If you find yourself searching lots of haystacks, and your needles are just text and not a regex, a better approach is to stuff all the needles into some kind of index, then chop up the haystack into overlapping tiles (of variable width from the smallest needle to the largest), then search each tile against the index of needles. This effectively searches all the needles at once and turns the operation from O(n) where n is the number of needles to O(m) where m is the number of tiles in haystack.txt.
It may seem to be a trivial difference, but then you can search multiple haystacks at once fairly easily, and this approach scales to hundreds of millions of needles at once. The code for it isn't very difficult either, heck you can just use an in memory SQLite dB to get a searchable, temporary, index and rely on using some of the most tested software in history.
How much faster is a plain text search really than an regexp without special characters? You'd think this would be quite easy to optimise for a regexp engine.
I admit I try to use -f all the time but your post suddenly made me realise I'd never actually measured the effect. :/
There are a few things to clear up here. Namely, fgrep (equivalent to grep -F) is orthogonal to -f. fgrep/`grep -F` is for "fixed string" search, where as -f is for reading multiple patterns from a file. So `fgrep -f file` means "do a simple literal (non-regexp) search for each string in `file`."

------------------------------

▶ Requests
1. Reproduce the stretch of the grep thread from "How much faster" through "a regexp engine.", word for word.
2. Answer these questions from the grep thread:
(a) To how many needles does the tiling approach scale?
(b) What can be used to get a searchable, temporary index?
(c) What is the -f option for?
None of the entries that come next are needed.

------------------------------

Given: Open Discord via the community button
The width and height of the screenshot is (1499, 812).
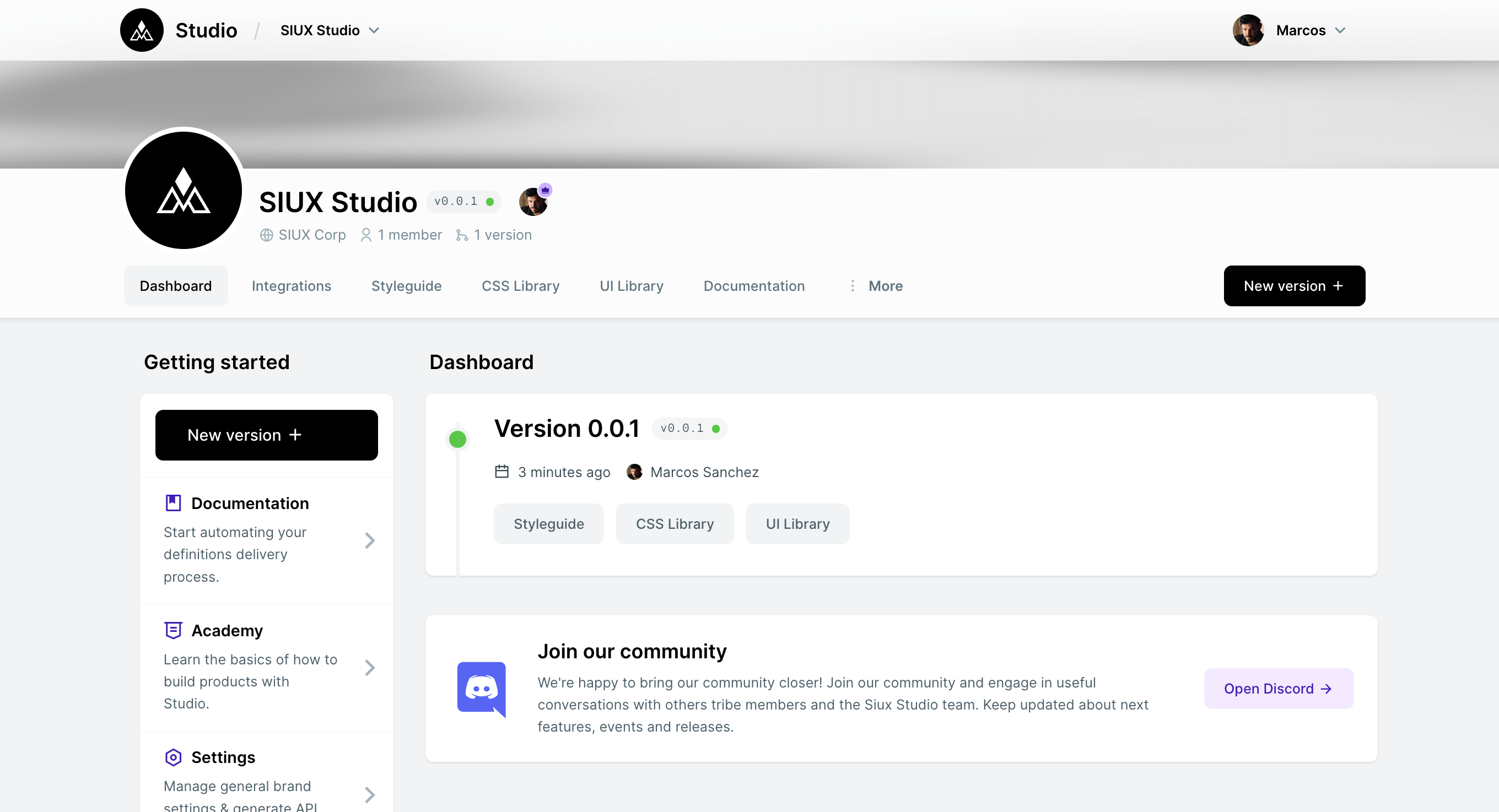Looking at the screenshot, I should pos(1278,688).
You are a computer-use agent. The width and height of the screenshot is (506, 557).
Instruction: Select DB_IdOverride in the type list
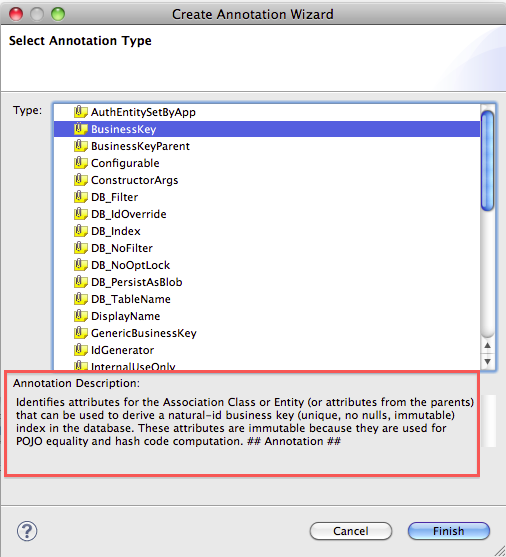(x=267, y=214)
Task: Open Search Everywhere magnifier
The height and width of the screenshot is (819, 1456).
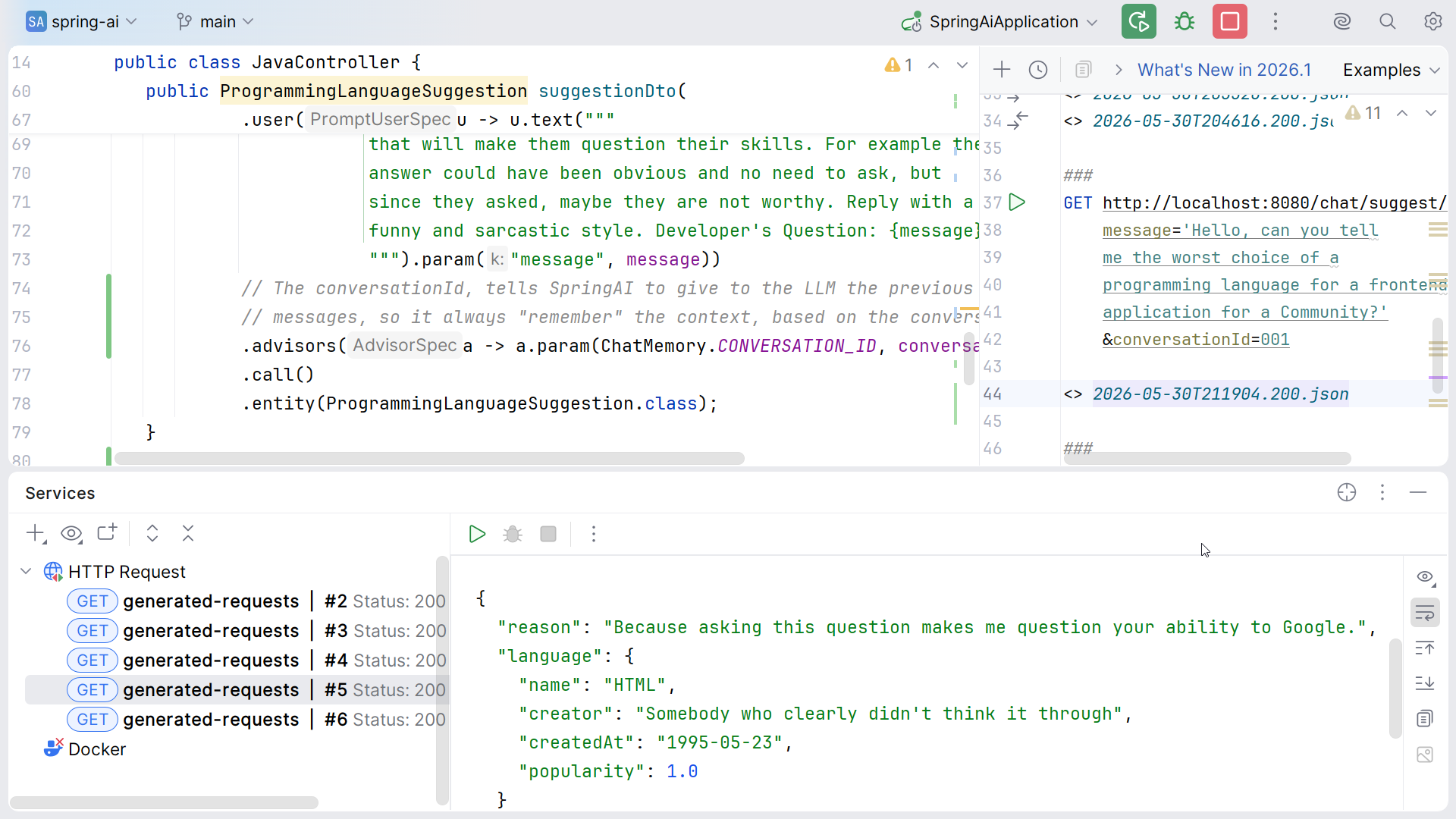Action: (1387, 21)
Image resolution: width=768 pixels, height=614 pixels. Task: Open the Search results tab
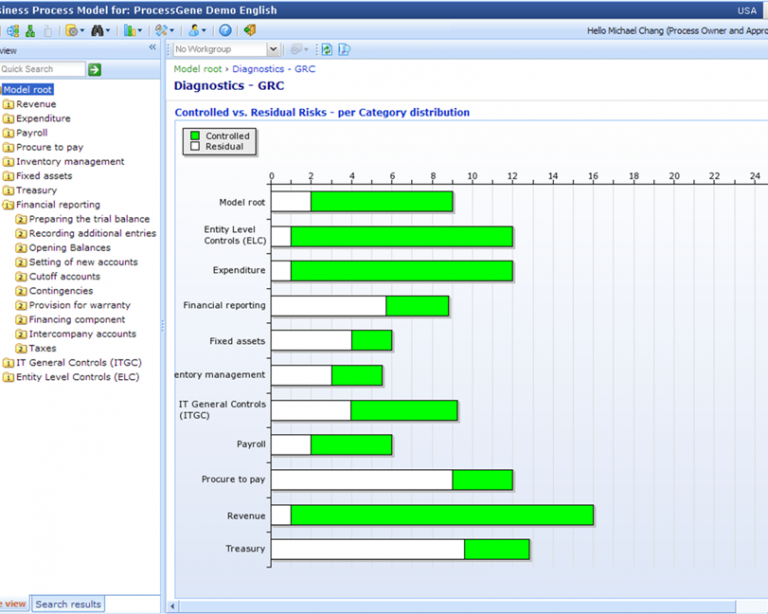pyautogui.click(x=68, y=604)
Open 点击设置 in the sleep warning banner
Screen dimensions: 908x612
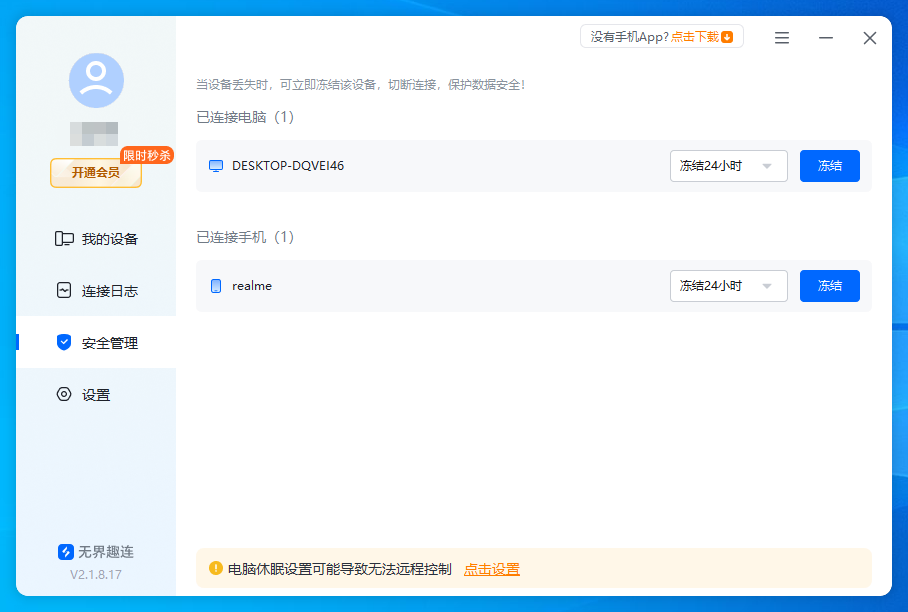coord(492,567)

------------------------------

▶ Answers for the exercise
1.
How much faster is a plain text search really than an regexp without special characters? You'd think this would be quite easy to optimise for a regexp engine.

2.
(a) Hundreds of millions of needles at once.
(b) An in-memory SQLite database.
(c) Reading multiple patterns from a file.